- League: New Zealand NBL
- Sport: Basketball
- Duration: 27 March – 28 July
- Games: 20
- Teams: 11

Regular season
- Minor premiers: Canterbury Rams
- Season MVP: Lachlan Olbrich (Canterbury Rams)
- Top scorer: Luther Muhammad (Franklin Bulls)

Finals
- Champions: Canterbury Rams
- Runners-up: Auckland Tuatara
- Grand Final MVP: Lachlan Olbrich (Canterbury Rams)

New Zealand NBL seasons
- ← 20232025 →

= 2024 New Zealand NBL season =

The 2024 NBL season was the 43rd season of the National Basketball League.
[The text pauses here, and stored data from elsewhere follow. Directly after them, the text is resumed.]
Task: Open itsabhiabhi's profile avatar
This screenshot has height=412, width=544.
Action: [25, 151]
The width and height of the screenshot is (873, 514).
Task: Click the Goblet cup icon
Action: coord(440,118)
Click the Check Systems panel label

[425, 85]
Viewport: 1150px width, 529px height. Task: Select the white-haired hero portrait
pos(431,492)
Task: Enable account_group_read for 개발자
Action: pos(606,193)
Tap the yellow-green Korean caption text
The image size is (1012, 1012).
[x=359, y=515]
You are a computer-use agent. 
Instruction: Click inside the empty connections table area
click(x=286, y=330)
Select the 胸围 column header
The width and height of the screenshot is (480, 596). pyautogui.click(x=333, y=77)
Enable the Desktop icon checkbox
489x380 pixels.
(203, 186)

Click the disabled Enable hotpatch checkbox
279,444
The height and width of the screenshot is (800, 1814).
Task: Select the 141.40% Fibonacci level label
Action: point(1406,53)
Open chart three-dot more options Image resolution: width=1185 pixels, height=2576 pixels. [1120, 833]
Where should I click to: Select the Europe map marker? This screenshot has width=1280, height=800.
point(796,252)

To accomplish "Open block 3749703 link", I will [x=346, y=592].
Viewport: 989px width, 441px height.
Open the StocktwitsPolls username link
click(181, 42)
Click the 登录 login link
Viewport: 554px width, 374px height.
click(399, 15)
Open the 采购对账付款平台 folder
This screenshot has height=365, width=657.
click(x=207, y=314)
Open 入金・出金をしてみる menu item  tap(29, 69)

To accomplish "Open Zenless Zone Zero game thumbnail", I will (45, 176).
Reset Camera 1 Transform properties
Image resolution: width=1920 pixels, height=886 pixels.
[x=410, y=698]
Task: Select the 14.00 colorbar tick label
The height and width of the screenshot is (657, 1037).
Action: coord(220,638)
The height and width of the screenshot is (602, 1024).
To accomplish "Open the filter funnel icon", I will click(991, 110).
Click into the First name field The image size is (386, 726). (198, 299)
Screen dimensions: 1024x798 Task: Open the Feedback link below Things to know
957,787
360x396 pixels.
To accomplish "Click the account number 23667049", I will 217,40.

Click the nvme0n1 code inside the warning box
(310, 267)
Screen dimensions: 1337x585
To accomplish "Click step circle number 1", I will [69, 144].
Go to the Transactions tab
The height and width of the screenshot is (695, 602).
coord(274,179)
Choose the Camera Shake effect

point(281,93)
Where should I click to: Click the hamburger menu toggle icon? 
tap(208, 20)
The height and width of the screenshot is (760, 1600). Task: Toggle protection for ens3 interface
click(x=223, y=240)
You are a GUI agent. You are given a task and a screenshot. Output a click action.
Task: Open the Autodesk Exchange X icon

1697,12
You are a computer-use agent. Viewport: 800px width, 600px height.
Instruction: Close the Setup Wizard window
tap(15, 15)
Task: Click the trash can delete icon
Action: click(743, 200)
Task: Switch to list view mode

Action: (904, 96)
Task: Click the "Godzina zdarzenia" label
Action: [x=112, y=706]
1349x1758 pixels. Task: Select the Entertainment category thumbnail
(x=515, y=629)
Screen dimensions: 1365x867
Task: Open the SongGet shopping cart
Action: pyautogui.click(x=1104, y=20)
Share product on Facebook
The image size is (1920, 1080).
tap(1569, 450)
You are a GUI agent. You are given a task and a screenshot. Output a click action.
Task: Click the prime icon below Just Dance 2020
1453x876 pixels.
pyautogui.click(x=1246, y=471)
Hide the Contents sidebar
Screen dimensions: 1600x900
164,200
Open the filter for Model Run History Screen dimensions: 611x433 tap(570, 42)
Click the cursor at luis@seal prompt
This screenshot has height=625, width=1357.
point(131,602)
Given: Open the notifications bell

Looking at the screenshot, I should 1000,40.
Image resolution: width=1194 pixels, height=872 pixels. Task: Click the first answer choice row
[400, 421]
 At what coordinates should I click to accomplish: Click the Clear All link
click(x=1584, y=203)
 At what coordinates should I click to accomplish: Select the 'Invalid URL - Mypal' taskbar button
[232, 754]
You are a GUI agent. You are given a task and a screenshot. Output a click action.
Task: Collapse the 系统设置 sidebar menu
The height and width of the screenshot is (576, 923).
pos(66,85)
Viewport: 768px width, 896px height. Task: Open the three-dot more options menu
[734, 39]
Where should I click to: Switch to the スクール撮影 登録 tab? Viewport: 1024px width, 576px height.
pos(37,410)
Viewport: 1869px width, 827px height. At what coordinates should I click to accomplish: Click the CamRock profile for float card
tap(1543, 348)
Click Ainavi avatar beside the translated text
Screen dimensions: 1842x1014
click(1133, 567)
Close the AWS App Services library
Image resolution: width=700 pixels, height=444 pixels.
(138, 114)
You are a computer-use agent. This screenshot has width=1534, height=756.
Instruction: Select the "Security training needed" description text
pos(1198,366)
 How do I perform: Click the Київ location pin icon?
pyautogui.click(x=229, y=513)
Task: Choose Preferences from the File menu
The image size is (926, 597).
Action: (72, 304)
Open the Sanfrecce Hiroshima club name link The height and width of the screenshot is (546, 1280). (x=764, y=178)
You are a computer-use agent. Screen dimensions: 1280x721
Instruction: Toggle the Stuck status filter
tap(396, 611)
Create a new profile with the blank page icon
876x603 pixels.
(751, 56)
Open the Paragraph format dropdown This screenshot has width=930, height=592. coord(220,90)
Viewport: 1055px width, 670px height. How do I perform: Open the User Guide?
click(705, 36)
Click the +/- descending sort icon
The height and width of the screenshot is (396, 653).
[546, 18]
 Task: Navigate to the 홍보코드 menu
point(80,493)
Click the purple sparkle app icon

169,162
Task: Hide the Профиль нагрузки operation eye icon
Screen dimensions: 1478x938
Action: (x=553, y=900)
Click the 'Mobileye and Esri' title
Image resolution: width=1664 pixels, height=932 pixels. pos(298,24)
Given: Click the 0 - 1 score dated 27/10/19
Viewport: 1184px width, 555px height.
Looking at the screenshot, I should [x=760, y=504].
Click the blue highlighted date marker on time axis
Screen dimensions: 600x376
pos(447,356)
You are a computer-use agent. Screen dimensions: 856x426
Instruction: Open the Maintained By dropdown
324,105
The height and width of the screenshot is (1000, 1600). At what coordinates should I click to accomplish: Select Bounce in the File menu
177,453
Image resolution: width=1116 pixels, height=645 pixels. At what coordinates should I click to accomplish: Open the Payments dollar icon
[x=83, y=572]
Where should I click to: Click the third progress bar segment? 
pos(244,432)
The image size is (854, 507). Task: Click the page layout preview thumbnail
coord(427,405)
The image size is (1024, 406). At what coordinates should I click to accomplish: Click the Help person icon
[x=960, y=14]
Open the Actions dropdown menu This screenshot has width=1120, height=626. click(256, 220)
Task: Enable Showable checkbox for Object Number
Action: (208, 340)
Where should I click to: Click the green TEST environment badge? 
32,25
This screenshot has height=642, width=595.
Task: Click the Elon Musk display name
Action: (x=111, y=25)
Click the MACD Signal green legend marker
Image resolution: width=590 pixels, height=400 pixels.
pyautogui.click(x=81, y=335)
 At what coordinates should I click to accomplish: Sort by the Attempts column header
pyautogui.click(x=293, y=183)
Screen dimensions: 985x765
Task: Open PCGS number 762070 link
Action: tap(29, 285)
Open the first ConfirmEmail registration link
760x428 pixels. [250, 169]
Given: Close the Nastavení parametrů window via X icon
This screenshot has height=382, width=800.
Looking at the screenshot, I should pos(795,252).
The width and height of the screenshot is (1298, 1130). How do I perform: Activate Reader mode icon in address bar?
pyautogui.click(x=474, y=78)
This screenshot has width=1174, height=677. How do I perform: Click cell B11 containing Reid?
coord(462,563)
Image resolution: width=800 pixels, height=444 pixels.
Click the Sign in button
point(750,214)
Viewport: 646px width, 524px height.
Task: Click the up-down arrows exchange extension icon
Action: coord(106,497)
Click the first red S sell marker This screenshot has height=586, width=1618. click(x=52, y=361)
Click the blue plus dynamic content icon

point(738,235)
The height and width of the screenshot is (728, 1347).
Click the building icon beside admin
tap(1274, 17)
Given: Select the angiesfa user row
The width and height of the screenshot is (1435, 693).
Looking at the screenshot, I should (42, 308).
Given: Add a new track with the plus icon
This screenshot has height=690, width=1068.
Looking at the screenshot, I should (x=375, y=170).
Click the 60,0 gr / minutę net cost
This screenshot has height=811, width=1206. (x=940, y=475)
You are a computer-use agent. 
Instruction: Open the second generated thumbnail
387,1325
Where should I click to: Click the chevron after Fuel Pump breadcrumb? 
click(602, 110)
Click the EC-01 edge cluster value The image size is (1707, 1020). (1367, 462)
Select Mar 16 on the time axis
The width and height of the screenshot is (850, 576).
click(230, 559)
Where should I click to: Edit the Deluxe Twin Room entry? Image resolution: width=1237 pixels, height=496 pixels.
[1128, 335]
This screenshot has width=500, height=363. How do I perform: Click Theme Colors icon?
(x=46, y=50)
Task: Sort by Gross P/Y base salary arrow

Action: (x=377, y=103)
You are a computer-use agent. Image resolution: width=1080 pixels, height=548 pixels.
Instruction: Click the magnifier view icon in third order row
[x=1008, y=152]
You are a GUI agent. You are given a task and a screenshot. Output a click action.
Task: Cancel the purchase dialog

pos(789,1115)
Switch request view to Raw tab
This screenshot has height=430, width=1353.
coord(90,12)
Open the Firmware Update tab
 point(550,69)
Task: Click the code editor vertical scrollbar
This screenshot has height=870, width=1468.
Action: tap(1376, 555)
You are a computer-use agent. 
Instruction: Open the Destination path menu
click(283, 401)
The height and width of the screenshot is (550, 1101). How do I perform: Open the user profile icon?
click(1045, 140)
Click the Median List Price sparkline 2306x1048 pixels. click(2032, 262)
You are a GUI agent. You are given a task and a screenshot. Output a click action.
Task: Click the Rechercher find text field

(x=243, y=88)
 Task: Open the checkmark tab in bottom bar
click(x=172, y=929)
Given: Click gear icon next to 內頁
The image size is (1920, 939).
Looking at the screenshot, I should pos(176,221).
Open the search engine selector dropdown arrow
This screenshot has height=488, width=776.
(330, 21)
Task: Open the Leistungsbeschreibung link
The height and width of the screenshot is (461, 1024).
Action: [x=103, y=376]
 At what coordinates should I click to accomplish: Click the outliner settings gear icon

The competition increased to 11 teams in 2024 with the Tauranga Whai joining the league for the first time.

The 2024 season saw the return of a pre-season blitz for the first time since 2018 as well as the introduction of a mid-season trade window.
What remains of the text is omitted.